Types of trend analysis
Trend is only one type of pattern hiding in your data. Let’s look deeper at trend analysis and two other patterns helping you make better informed decisions:
- Trend: This shows the general upward or downward direction of your data and the inflection point when the trend started or changed. Although it sounds like this may be obvious, factors like seasonality or high variability can hide even a strong trend. Understanding whether your data, like customer demand, is heading up or down helps you make confident operational decisions.
- Seasonality: This is a repeating pattern over a specific interval of time with a fixed frequency: weekly, fortnightly, monthly, quarterly, or annually. As discussed earlier, knowing data seasonality can help you with things such as profit-maximizing investment decisions.
- Cyclical: This pattern shows fluctuations over time without a fixed frequency. You may notice over the course of a couple of years that you have peaks and troughs in your data. This may be tied to an event or macro-economic information. For example, during each summer Olympics, a cycling club may notice an increase in new members. This then tails off over the course of the following four years, then peaks again.
How does this impact my plans?
You may be thinking, “This is great information, but I have a great forecasting process so I don’t need to worry about understanding underlying patterns in my data.” Not so fast. Although forecasts can give you a more precise look at the day-to-day or week-to-week predictions, understanding the hidden patterns in your data allows you to make more general decisions and can impact how you plan on an ongoing basis.
Let’s look at some examples:
- Workforce planning and customer support team staffing: You work for a technology company supporting financial planning. Seasonality analysis showed you there’s an increase in support cases logged at the end of the month when more users are in the system.
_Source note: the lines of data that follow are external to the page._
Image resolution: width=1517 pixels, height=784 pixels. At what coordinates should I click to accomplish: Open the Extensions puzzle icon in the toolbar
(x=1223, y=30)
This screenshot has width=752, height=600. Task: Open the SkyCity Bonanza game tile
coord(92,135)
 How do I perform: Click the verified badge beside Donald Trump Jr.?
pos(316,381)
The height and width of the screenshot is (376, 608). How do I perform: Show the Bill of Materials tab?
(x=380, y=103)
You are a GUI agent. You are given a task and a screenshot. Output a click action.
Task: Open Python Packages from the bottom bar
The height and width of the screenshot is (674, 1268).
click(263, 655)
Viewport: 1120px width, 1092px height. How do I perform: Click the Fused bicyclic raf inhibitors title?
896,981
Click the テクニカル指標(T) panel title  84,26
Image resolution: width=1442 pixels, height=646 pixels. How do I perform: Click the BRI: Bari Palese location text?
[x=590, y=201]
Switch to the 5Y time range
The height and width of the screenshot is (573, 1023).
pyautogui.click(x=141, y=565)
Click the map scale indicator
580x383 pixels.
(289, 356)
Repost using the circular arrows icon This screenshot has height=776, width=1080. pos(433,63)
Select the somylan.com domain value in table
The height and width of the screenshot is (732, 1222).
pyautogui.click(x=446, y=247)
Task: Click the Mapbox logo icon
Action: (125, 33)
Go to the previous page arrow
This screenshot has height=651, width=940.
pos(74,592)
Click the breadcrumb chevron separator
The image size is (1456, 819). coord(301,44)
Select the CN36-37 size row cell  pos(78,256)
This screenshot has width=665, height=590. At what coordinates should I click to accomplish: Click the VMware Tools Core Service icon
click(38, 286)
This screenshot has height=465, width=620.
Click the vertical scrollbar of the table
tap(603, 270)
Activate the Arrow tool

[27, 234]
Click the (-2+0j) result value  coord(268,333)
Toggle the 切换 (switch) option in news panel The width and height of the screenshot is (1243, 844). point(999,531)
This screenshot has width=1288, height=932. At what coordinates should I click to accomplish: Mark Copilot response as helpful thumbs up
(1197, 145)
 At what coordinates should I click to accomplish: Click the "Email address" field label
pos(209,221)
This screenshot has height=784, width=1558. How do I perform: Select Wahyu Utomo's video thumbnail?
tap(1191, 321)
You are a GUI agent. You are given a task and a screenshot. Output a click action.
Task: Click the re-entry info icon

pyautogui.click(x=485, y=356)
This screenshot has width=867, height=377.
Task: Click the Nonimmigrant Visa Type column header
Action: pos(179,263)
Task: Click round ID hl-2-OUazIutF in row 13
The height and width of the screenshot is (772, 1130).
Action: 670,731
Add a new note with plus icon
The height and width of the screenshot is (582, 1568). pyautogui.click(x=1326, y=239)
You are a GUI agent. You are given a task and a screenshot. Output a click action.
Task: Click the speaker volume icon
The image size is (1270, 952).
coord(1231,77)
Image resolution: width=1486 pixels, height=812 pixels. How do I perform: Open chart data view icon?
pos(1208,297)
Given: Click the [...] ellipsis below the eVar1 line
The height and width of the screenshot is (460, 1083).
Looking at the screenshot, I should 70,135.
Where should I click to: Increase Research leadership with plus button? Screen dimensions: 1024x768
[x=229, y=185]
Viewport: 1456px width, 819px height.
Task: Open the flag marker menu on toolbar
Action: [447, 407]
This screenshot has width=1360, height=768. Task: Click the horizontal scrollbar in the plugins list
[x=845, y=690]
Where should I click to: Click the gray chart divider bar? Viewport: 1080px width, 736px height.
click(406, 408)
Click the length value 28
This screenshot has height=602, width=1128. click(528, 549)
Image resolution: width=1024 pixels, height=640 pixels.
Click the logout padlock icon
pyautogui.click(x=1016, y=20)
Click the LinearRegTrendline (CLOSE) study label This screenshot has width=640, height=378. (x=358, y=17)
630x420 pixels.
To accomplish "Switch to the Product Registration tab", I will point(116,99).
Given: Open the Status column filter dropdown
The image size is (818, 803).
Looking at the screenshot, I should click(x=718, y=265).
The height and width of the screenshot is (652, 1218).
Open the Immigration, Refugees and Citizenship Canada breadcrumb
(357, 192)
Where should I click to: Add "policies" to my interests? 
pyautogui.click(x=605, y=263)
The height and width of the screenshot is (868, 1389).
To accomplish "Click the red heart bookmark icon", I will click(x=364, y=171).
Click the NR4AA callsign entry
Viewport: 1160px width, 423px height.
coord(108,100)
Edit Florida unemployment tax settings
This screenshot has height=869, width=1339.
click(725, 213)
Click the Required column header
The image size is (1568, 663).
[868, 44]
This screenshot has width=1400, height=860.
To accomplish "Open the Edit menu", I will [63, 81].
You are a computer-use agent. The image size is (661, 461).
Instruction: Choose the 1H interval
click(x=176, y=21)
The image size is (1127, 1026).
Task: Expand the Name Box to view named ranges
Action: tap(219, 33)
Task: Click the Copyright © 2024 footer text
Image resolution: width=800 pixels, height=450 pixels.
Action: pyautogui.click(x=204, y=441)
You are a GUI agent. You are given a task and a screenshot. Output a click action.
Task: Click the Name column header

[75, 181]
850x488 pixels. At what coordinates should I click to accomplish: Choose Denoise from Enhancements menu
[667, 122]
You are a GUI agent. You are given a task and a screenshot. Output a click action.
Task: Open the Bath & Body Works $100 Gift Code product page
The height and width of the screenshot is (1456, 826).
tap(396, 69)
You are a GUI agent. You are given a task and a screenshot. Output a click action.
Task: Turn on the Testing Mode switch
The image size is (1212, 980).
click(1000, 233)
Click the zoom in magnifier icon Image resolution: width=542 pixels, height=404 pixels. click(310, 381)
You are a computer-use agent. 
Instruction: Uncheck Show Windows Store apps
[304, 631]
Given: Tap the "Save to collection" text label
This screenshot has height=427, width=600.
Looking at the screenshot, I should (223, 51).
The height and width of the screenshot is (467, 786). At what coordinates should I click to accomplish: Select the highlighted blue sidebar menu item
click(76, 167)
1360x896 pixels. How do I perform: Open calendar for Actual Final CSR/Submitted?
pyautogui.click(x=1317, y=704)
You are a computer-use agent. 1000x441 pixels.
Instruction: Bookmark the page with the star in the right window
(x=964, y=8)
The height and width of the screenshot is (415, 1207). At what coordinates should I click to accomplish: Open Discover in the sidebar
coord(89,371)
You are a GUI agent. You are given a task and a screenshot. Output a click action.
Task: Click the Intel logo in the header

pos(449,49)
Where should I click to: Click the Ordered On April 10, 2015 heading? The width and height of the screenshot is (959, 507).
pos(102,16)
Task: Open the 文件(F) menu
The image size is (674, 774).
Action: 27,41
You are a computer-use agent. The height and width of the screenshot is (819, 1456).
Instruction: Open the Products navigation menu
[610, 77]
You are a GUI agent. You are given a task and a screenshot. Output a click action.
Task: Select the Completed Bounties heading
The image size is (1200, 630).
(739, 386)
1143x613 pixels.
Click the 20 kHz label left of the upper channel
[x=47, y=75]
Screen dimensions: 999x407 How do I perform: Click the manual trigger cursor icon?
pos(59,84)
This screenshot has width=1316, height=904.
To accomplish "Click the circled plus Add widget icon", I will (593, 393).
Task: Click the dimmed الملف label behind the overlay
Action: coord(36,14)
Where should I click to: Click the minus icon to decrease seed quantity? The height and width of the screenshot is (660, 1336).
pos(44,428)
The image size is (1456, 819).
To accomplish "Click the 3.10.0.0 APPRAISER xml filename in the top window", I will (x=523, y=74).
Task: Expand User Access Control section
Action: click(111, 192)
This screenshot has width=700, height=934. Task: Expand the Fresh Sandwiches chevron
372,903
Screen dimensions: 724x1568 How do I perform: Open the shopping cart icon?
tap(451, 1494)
Managers can use this information to increase staffing levels for support analysts during that period relative to other times of the month, or they can move all non-case-related work earlier in the month to free analysts to focus on customer cases, increasing customer satisfaction.
- Supply chain and demand planning for a clothing retailer: You’re part of the demand management team at a global clothing retailer. You ran a trend analysis exercise and saw there’s a general upward trend for a racer-back tank tops for women and a downward trend for the women’s scoop-necked t-shirt. Knowing this, you can increase inventory for the racer-back shirt and decrease inventory for the scoop-neck shirt to increase revenues and reduce inventory carrying costs.
- Finance and operating expenses planning: You’re on the finance team for a large mining company. You need to understand costs and forecast what revenue needs to be earned to meet company goals. After running a trend analysis on your historical data, you noticed the cost of machinery maintenance increased during the past couple of years. Armed with this insight, you analyze mining operations and uncover efficiencies to improve the deployment of equipment and reduce wear and tear, lowering maintenance costs and saving the company hundreds of thousands of dollars each year.
- Reporting and getting future plan buy-in from executive leadership: You ran your forecasts and built an ambitious plan based on the results. Now you need executive buy-in for your plan. Thankfully, your forecasting tool provides a breakdown of the seasonality and trend patterns hidden in your data. You present this information with your plans to build trust in the forecasts and demonstrate that what initially seems like an extremely ambitious plan aligns with historic trends and demand patterns.
Although forecasts can never be 100% accurate, understanding the hidden patterns in your data can help planners make better decisions about the future. PlanIQ automatically breaks down historical data to show you seasonal and trend patterns hidden in your data. This data is added to the results export, making it easy to bring the results into Anaplan, allowing analysts and planners to work with the data easily and present it to executives to drive trust in plans.